Mutations in troponin T associated with Hypertrophic Cardiomyopathy increase Ca²⁺-sensitivity and suppress the modulation of Ca²⁺-sensitivity by troponin I phosphorylation

We investigated the effect of 7 Hypertrophic Cardiomyopathy (HCM)-causing mutations in troponin T (TnT) on troponin function in thin filaments reconstituted with actin and human cardiac tropomyosin. We used the quantitative in vitro motility assay to study Ca²⁺-regulation of unloaded movement and its modulation by troponin I phosphorylation.
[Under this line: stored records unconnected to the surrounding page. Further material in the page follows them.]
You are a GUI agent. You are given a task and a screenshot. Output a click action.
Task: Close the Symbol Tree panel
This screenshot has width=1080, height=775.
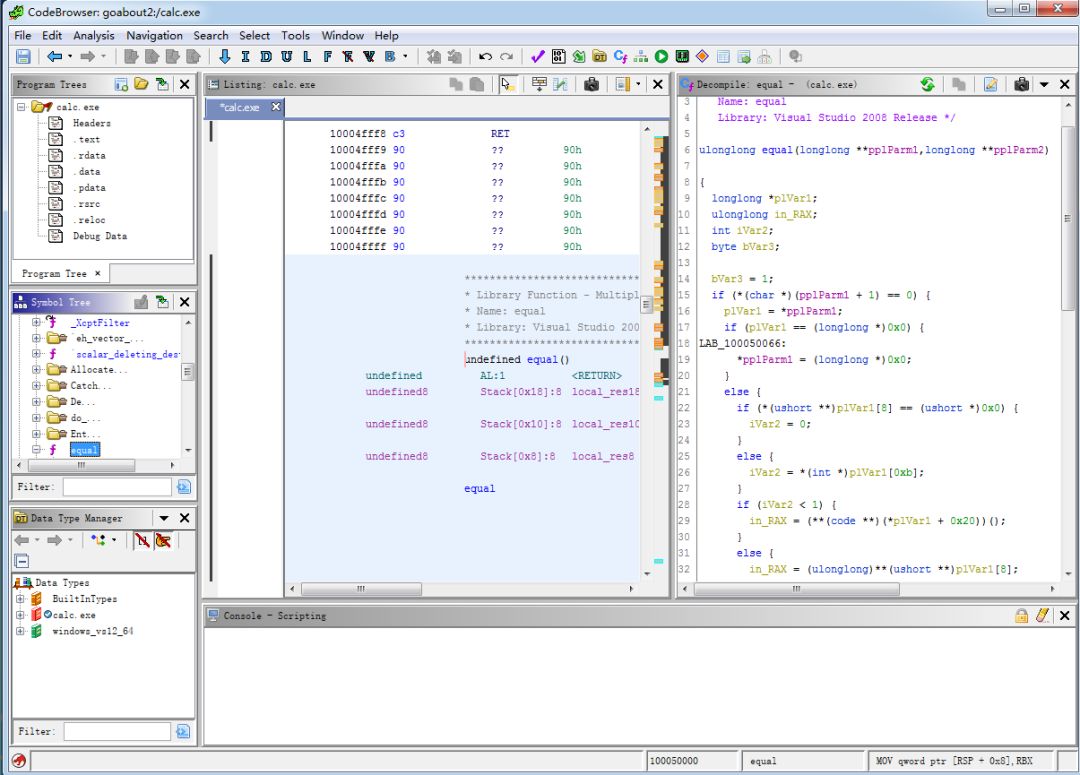(184, 302)
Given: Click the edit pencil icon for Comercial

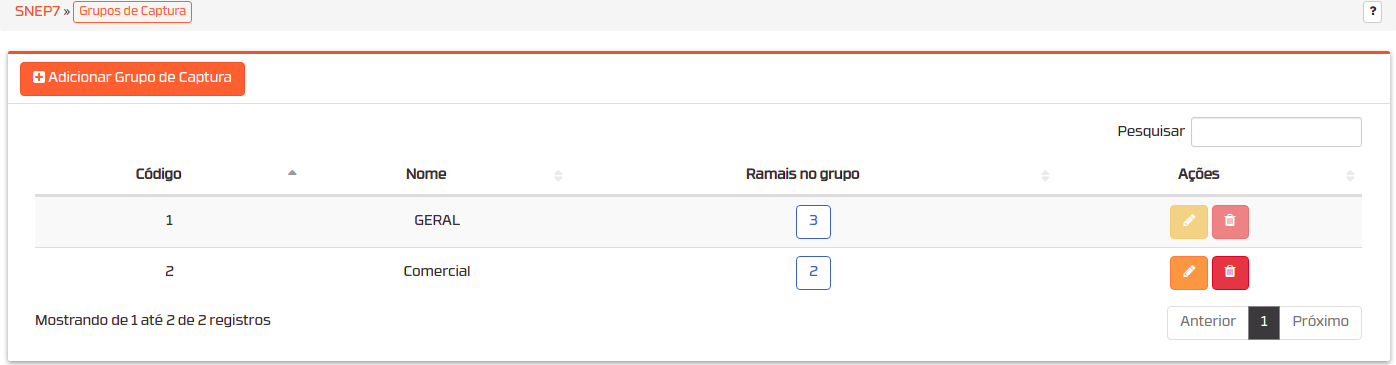Looking at the screenshot, I should 1189,272.
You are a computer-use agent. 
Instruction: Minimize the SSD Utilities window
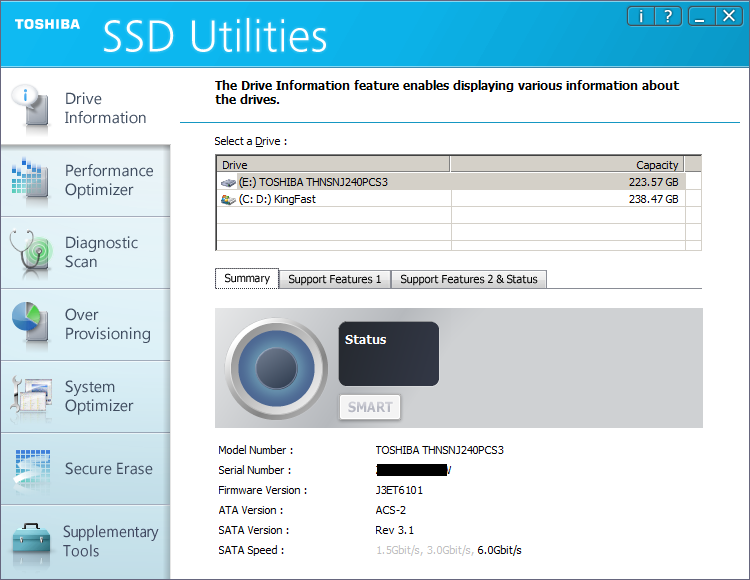(700, 16)
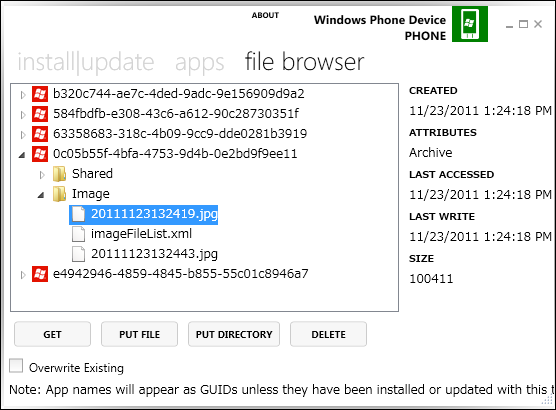Viewport: 556px width, 410px height.
Task: Click the PUT DIRECTORY button
Action: point(234,334)
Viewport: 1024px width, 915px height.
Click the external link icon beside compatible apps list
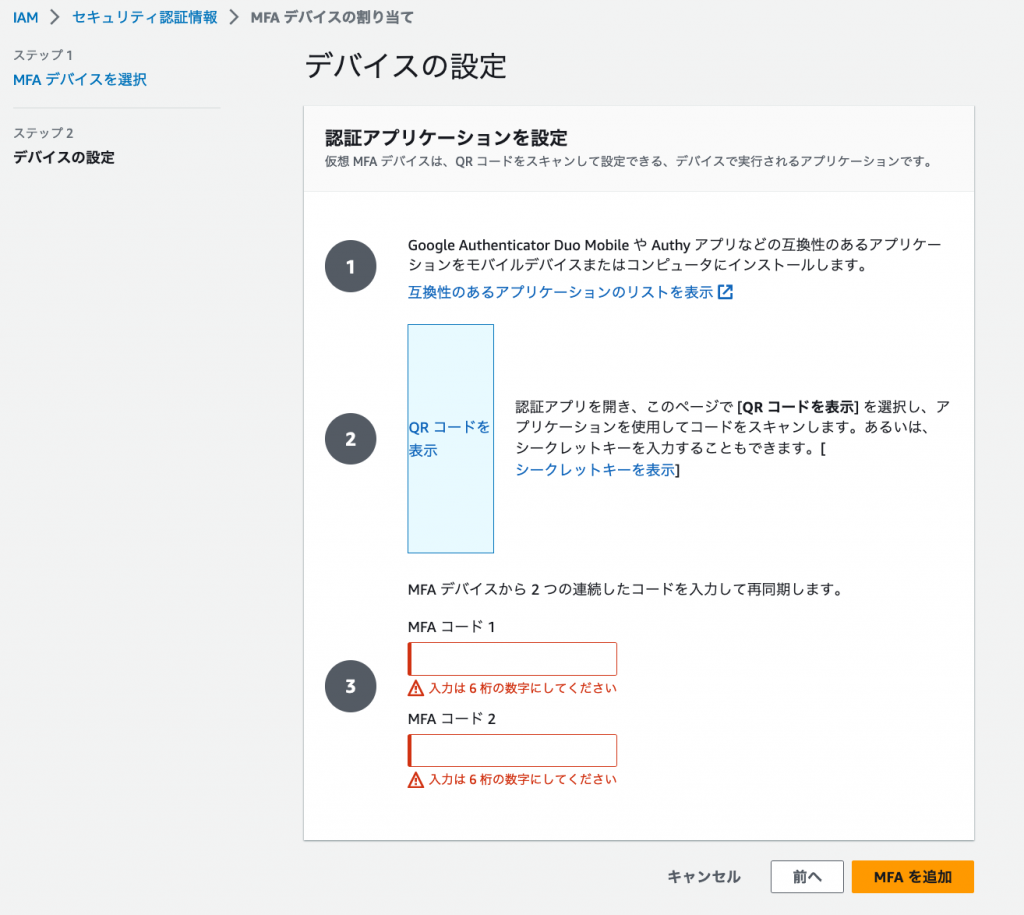tap(727, 292)
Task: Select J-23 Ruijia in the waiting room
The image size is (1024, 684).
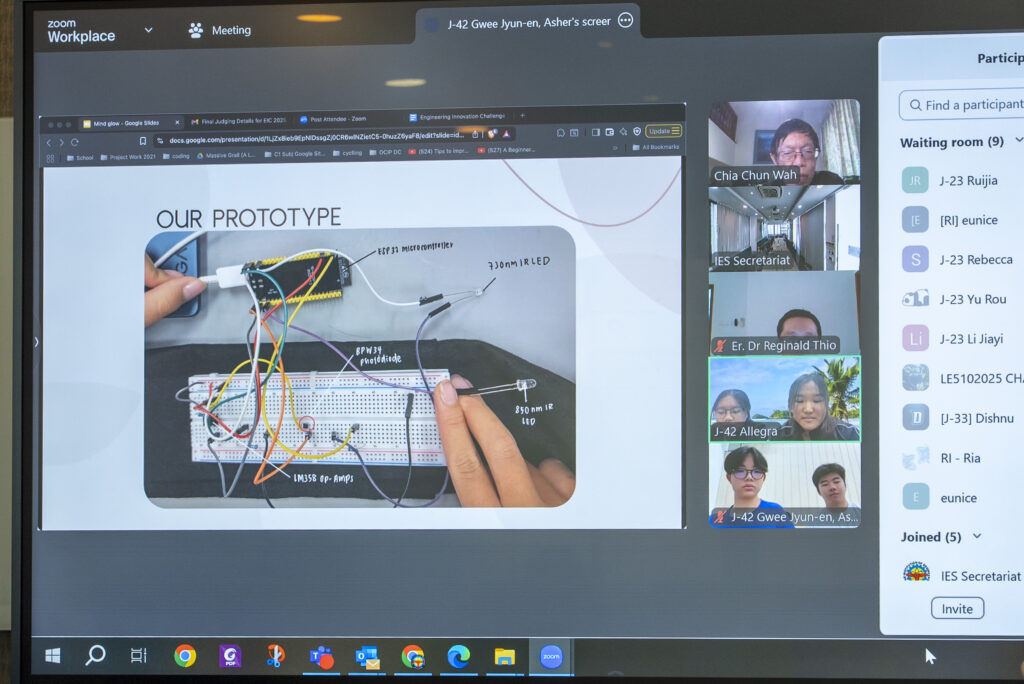Action: (x=967, y=181)
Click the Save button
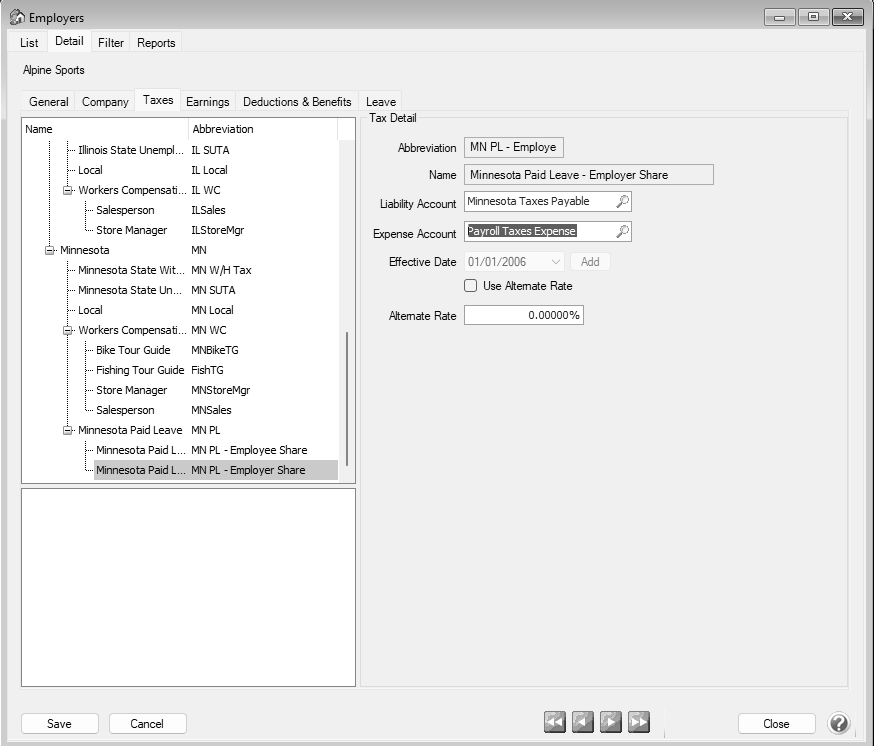 (59, 723)
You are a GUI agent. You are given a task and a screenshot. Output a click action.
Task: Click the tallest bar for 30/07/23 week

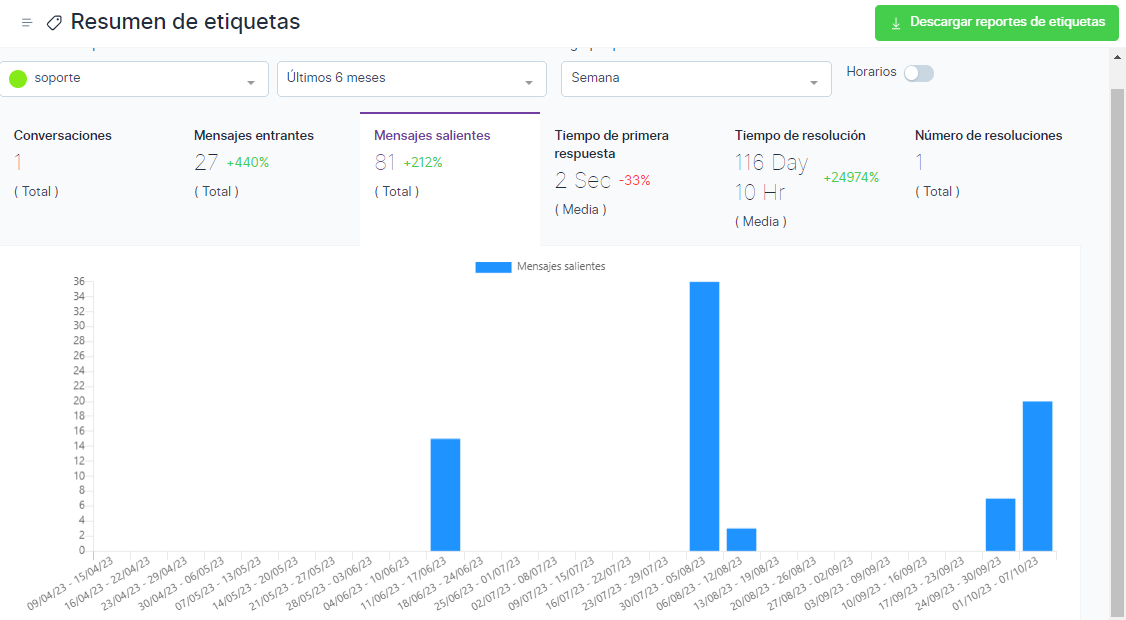[x=704, y=415]
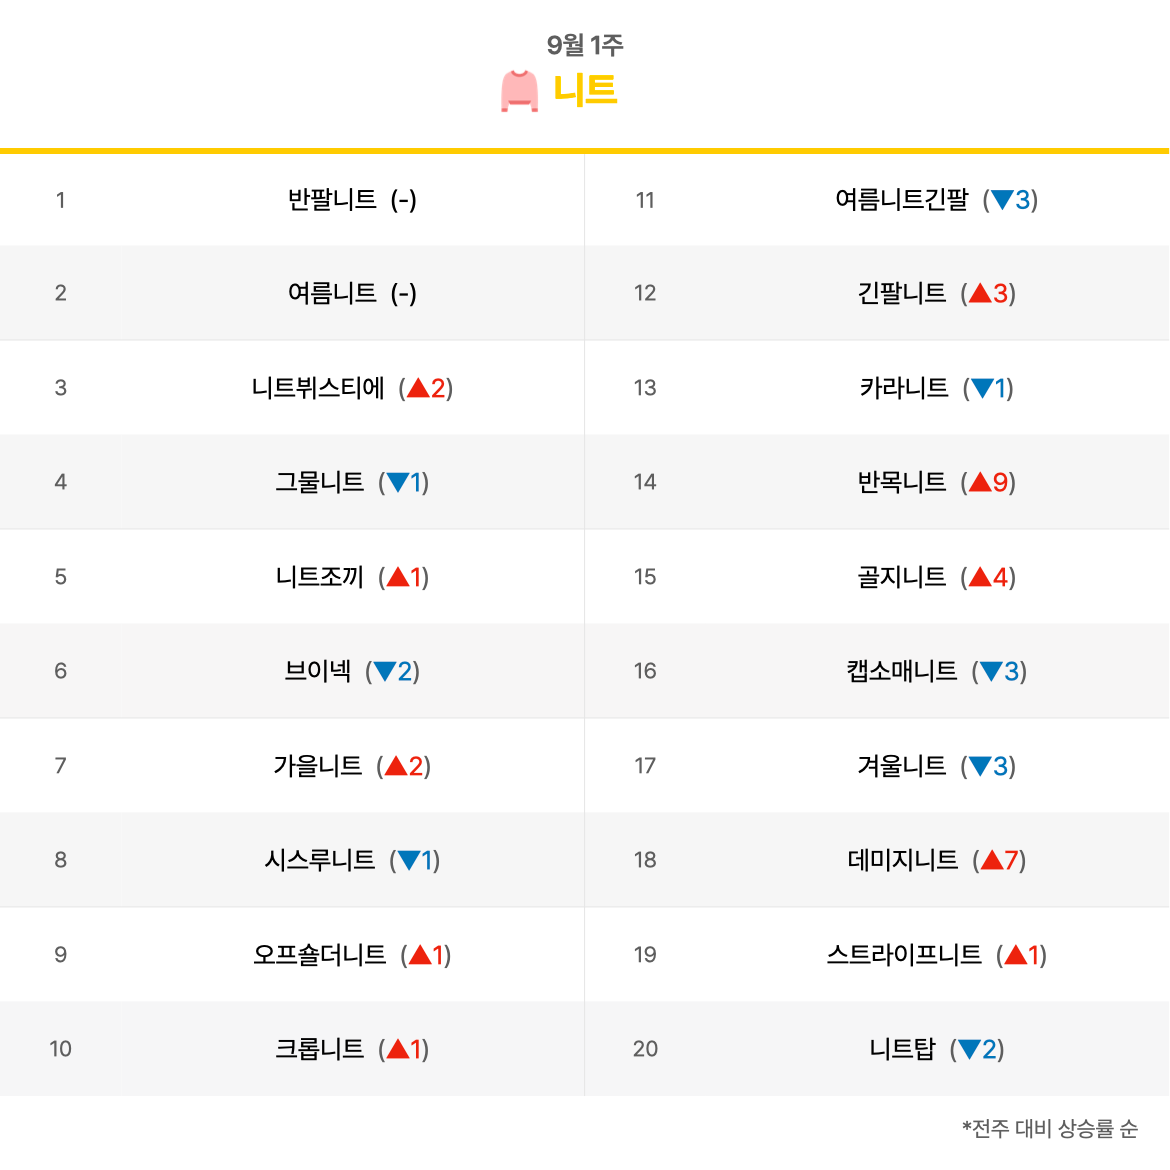Select the 반팔니트 keyword
Image resolution: width=1170 pixels, height=1170 pixels.
[x=332, y=200]
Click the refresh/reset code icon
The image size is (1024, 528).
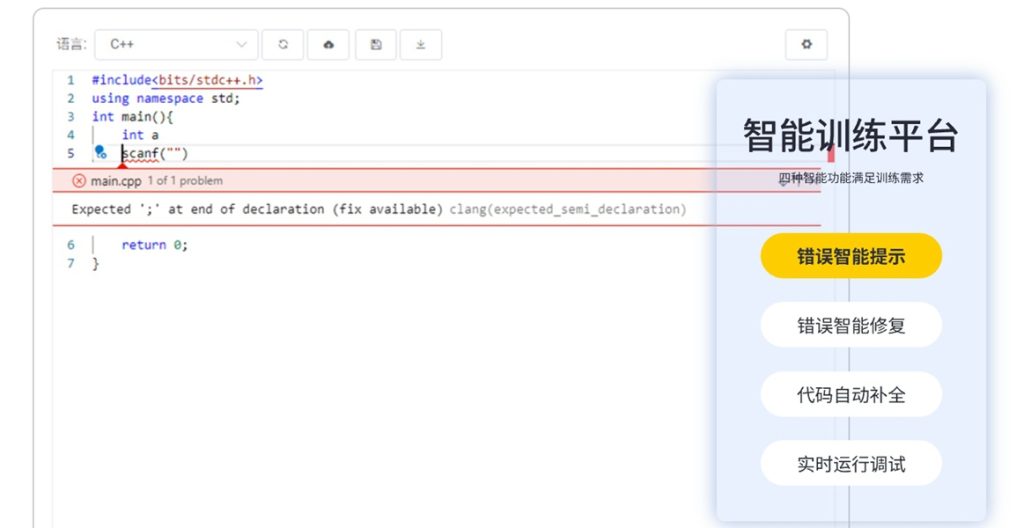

Troponin from a patient with the K280N TnT mutation showed no difference in Ca²⁺-sensitivity when compared with donor heart troponin and the Ca²⁺-sensitivity was also independent of the troponin I phosphorylation level (uncoupled). The recombinant K280N TnT mutation increased Ca²⁺-sensitivity 1.7-fold and was also uncoupled. The R92Q TnT mutation in troponin from transgenic mouse increased Ca²⁺-sensitivity and was also completely uncoupled. Five TnT mutations (Δ14, Δ28 + 7, ΔE160, S179F and K273E) studied in recombinant troponin increased Ca2+-sensitivity and were all fully uncoupled. Thus, for HCM-causing mutations in TnT, Ca²⁺-sensitisation together with uncoupling in vitro is the usual response and both factors may contribute to the HCM phenotype. We also found that Epigallocatechin-3-gallate (EGCG) can restore coupling to all uncoupled HCM-causing TnT mutations. In fact the combination of Ca²⁺-desensitisation and re-coupling due to EGCG completely reverses both the abnormalities found in troponin with a TnT HCM mutation suggesting it may have therapeutic potential.